Stored data
..............................

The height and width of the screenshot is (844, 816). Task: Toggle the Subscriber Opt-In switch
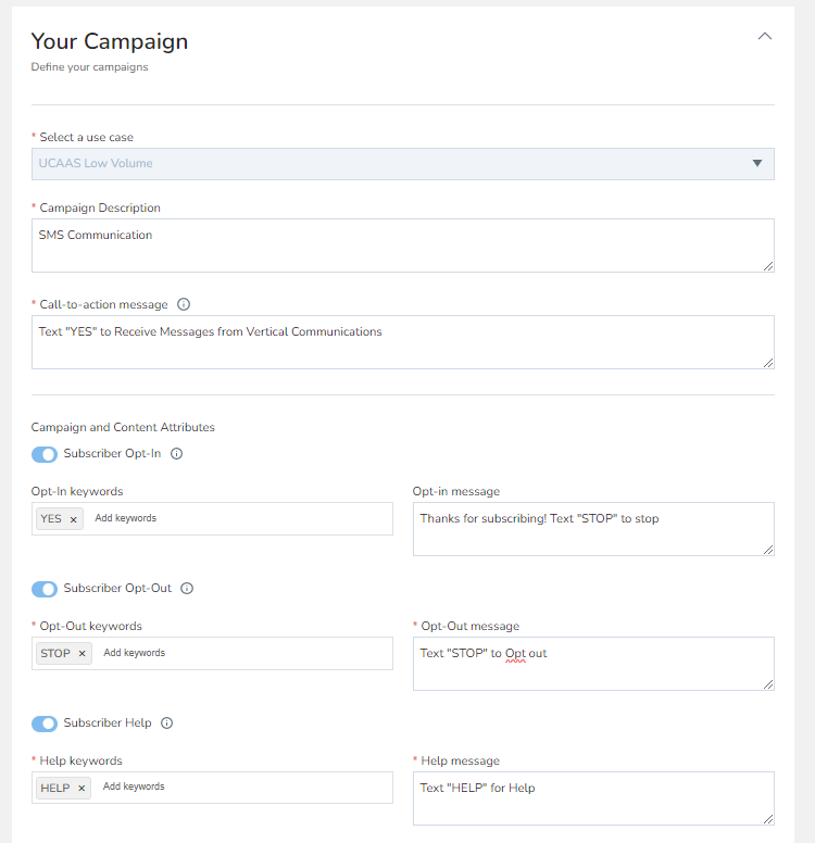click(x=44, y=454)
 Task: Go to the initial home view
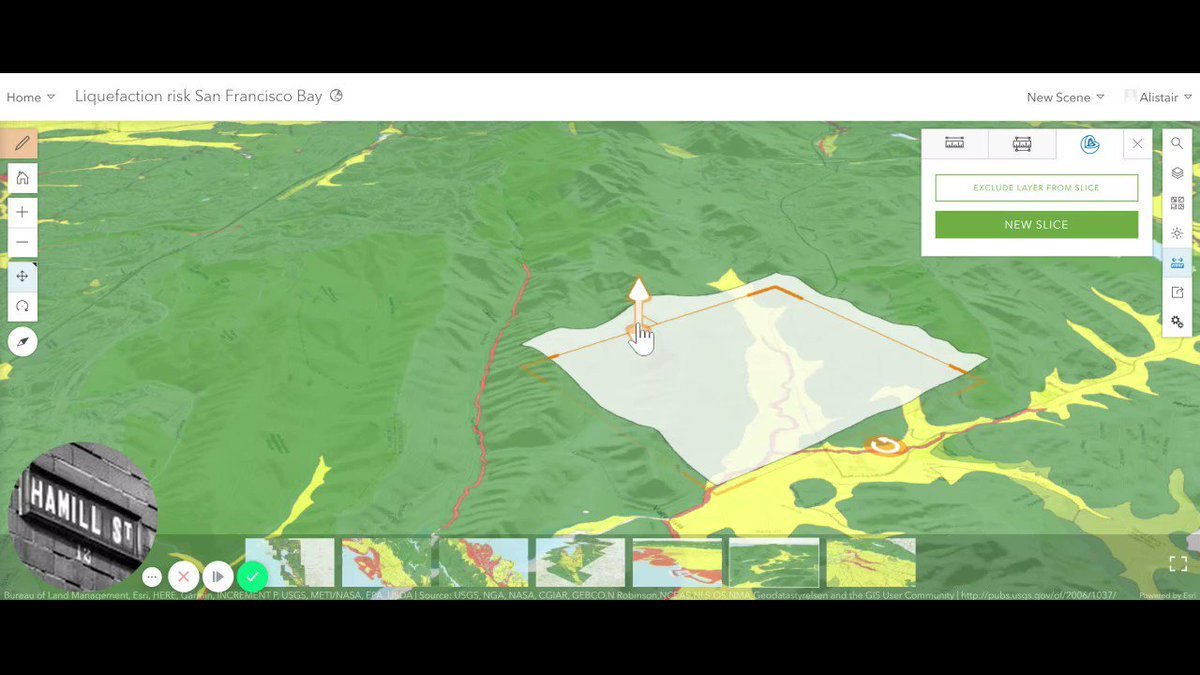click(x=21, y=178)
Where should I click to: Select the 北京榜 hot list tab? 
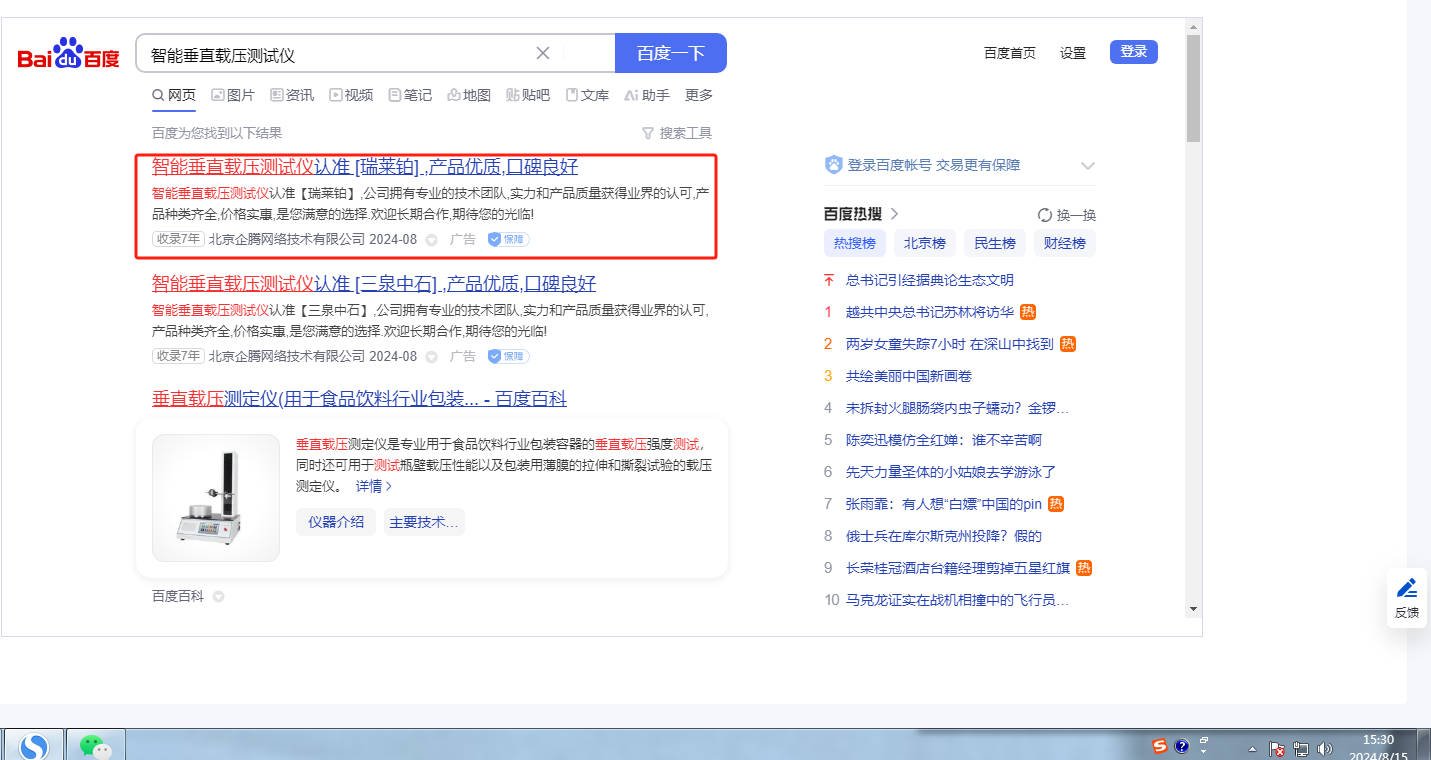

..............................

» What is being asked: Please transcribe each line above exactly, but leave the images out.

» Result:
The height and width of the screenshot is (844, 816). Task: Toggle the Subscriber Opt-In switch
click(x=44, y=454)
 Task: Go to the initial home view
click(x=21, y=178)
Where should I click to: Select the 北京榜 hot list tab? 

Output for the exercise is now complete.